E’ una canzone che invita a “fare l’Italia”, a ricordare il passato, il “Rinascimento” e che non dimentica gli orrori nati da un’interpretazione dell’idea di Patria con il totalitarismo del ventennio fascista.  Ma non si può fare di tutta l’erba un fascio.  Assolutamente, no!

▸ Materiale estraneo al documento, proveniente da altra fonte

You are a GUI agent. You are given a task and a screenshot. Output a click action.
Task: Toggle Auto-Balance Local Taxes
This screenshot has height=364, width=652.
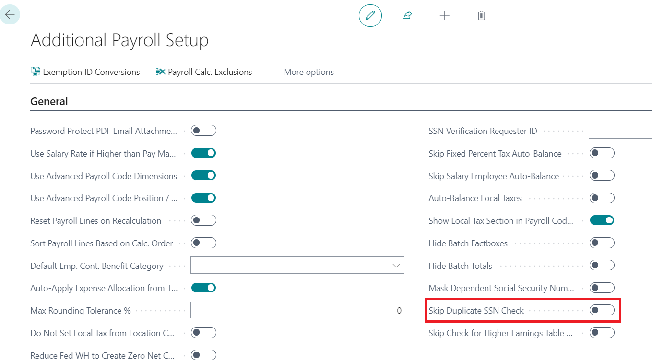coord(602,198)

L’Italia è una nazione con un passato che ci siamo dimenticati e che non studiamo con quella passione che hanno per il loro paese all’estero.  Se studiassimo il nostro passato probabilmente non cadremmo in errori banali come quelli del 29 dicembre 2020 al consiglio comunale di Orvieto.  Probabilmente avremmo più rispetto per la cosa pubblica, per le regole, anche impopolari, per le istituzioni e questo non significa essere pericolosi sovranisti, ma essere parte di un tutto, di un popolo, nella sua accezione moderna.  Chi si riconosce nei principi e nei valori della nostra Carta Costituzionale, è italiano.

E allora iniziamo con l’avere rispetto degli eroi noti, della memoria, parte fondante di un Paese.  I simboli nazionali non sono di parte ma di tutti, è così in Francia, in Germania, negli Stati Uniti, in Irlanda, in Portogallo, in Grecia, in Svezia e come lì essere patrioti non fa rima con “sovranisti” anche qui in Italia non deve essere diverso.  Purtroppo la realtà è ben diversa e per comprenderlo basta chiedere ad un adolescente perché il 25 aprile o il 2 giugno non si va a scuola ed è festa.  Abbiamo tarpato le ali all’essere italiani nel senso positivo del termine ed è rimasta solo la parte negativa che fa capolino ciclicamente soprattutto nei momenti di crisi.  E a Orvieto, una parte del consiglio comunale non è nuova a questi scivoloni, basti ricordare le polemiche ai tempi dei morti di Nassirya, anche lì il timore che venisse fuori l’amor patrio ha diviso il consiglio.  E ancora non si hanno notizie della memoria di Stefano Melone, militare morto in conseguenza del suo servizio alla Patria.

I tempi della politica, alcune volte, sono incomprensibili.  Bene ha fatto il consigliere Alessio Tempesta a ricordare Liliana Segre; a quando la cittadinanza onoraria?  Anche Lei è un’eroina dei valori scritti in Costituzione e una testimone di una violenza inaudita perpetrata in nome di una superiorità della razza e della nazione senza alcun senso.

Giusto il richiamo del presidente Umberto Garbini al rispetto delle istituzioni, al senso di appartenenza, concetti non desueti ma più che mai attuali anche in un processo d’integrazione europea che va avanti seppure a rilento.  Il 29 dicembre si è persa l’occasione di essere tutti parte dell’Italia, quella buona, positiva, delle idee, dei piccoli e grandi eroi che hanno combattuto, combattono e combatteranno per un Paese migliore: il nostro.